**WHAT YOU SHOULD DO**
Exact copy without images: repeat every entry as written.
*****
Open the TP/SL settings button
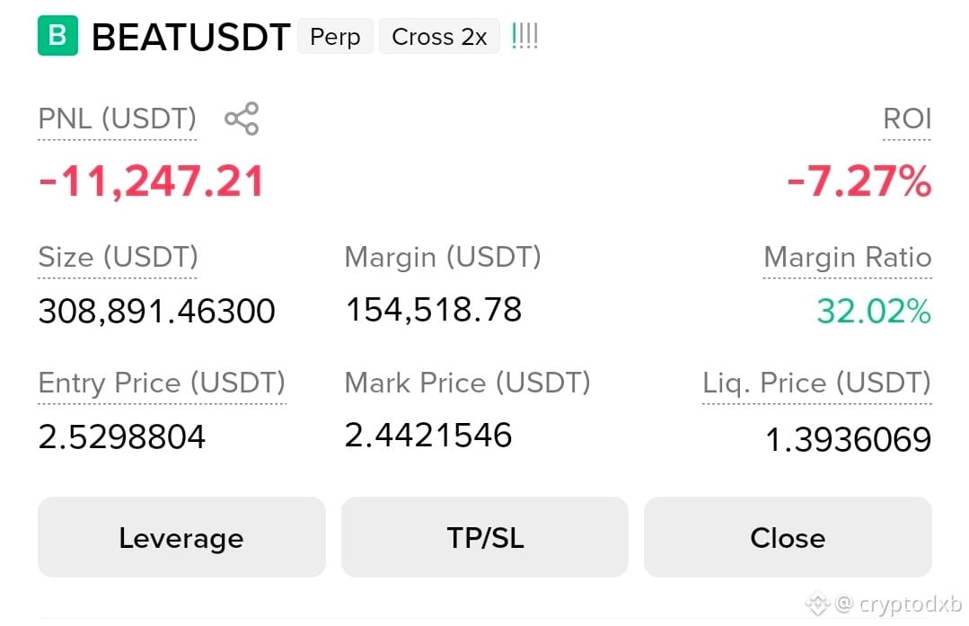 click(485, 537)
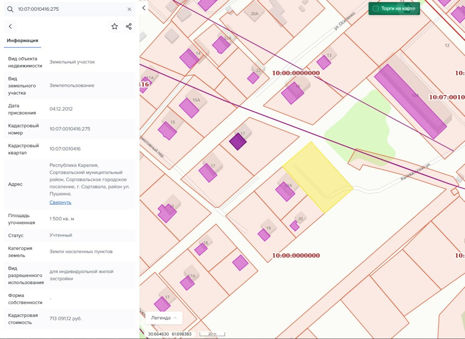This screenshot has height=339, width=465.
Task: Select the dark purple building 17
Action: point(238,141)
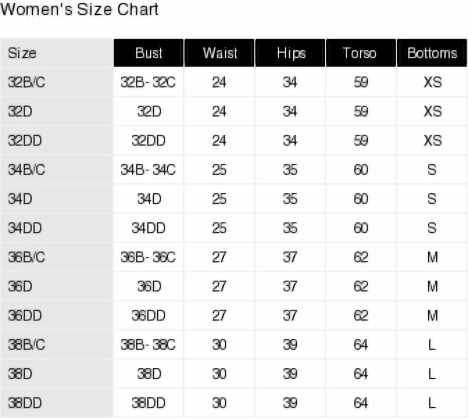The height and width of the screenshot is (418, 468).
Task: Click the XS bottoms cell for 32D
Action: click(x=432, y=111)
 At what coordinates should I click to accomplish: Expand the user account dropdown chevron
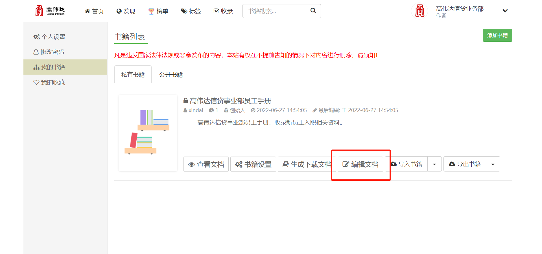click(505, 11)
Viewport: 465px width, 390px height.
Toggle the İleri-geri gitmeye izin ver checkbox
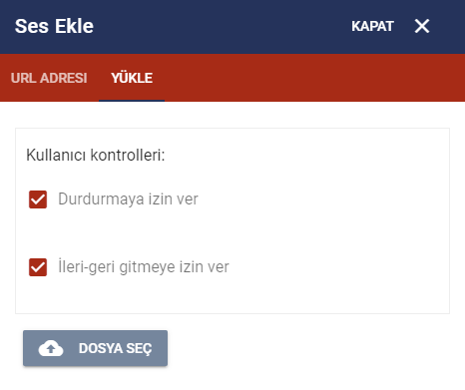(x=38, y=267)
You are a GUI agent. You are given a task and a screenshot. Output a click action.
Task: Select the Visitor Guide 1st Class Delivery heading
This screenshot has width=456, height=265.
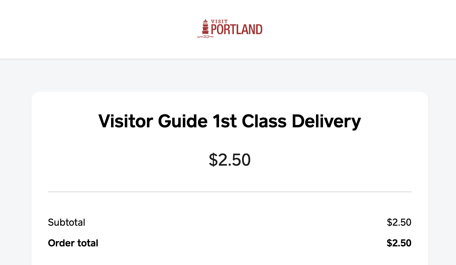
*****
**WRITTEN REPLY**
Open the TP/SL settings button
 click(485, 537)
This screenshot has height=339, width=465.
Task: Select the dark purple building 17
Action: point(238,141)
The height and width of the screenshot is (418, 468).
Task: Click the XS bottoms cell for 32D
Action: click(x=432, y=111)
 At what coordinates should I click to accomplish: Expand the user account dropdown chevron
click(505, 11)
Viewport: 465px width, 390px height.
Toggle the İleri-geri gitmeye izin ver checkbox
(x=38, y=267)
You are a GUI agent. You are given a task and a screenshot. Output a click action.
Task: Select the Visitor Guide 1st Class Delivery heading
This screenshot has width=456, height=265.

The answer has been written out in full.